Stored entries
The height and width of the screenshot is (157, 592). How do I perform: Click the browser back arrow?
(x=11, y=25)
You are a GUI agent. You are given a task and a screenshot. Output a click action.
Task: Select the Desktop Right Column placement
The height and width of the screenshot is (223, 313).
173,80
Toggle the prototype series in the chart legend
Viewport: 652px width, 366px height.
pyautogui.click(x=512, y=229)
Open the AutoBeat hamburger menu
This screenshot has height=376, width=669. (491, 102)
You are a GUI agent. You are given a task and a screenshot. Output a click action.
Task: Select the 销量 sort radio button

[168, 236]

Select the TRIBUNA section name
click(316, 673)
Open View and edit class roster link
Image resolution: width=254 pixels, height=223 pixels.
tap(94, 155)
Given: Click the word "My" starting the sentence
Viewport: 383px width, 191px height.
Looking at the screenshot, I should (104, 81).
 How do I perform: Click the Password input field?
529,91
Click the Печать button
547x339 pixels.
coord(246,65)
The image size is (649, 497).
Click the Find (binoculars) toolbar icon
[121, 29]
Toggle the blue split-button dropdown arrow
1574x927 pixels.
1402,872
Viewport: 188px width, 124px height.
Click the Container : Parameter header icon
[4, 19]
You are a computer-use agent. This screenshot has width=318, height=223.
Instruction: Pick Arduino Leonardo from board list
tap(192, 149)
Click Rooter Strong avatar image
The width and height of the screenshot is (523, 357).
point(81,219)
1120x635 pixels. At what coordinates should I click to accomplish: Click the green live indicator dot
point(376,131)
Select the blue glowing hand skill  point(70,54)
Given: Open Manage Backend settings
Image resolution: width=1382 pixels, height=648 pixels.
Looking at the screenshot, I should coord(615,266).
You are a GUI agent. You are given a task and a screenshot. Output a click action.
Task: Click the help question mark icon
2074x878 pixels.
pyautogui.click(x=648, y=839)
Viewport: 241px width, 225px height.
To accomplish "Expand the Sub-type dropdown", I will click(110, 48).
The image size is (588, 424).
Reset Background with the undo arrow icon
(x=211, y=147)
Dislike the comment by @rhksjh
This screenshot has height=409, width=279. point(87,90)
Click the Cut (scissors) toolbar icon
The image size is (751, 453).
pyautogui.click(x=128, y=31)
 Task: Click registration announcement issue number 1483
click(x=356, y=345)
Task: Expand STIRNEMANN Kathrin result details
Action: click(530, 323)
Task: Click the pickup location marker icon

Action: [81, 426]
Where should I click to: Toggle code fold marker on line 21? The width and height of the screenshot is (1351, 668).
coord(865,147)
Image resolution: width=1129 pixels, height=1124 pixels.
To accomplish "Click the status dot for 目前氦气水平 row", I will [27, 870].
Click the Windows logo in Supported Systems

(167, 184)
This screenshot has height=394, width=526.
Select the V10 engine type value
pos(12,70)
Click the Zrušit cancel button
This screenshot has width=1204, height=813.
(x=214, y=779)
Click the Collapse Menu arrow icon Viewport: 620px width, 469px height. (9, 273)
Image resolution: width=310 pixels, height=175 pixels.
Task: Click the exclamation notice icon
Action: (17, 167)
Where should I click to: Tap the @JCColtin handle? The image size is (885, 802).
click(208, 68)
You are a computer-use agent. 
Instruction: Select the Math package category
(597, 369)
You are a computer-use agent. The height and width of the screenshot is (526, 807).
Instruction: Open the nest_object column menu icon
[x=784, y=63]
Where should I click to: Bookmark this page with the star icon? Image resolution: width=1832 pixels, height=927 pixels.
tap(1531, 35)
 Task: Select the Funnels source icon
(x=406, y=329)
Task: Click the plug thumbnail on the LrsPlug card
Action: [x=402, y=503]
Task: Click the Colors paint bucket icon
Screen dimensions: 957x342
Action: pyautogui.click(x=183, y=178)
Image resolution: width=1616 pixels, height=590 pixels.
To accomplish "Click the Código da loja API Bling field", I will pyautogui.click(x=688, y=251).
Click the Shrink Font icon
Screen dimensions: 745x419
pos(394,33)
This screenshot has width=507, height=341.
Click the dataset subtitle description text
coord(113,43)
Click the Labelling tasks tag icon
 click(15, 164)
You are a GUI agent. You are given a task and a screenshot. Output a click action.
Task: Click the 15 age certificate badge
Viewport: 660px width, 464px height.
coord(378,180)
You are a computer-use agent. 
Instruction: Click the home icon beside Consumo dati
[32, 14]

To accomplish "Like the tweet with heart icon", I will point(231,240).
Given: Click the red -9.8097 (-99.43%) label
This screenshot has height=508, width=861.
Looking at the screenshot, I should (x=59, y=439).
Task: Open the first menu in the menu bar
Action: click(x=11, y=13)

• _Exercise requirements_
Could you return exactly the stretch of the data above that starts at the line with "Task: Select the Funnels source icon" and ends at the line with "This screenshot has width=507, height=341.", both lines included?

• _Completed task_
 Task: Select the Funnels source icon
(x=406, y=329)
Task: Click the plug thumbnail on the LrsPlug card
Action: [x=402, y=503]
Task: Click the Colors paint bucket icon
Screen dimensions: 957x342
Action: pyautogui.click(x=183, y=178)
Image resolution: width=1616 pixels, height=590 pixels.
To accomplish "Click the Código da loja API Bling field", I will pyautogui.click(x=688, y=251).
Click the Shrink Font icon
Screen dimensions: 745x419
pos(394,33)
This screenshot has width=507, height=341.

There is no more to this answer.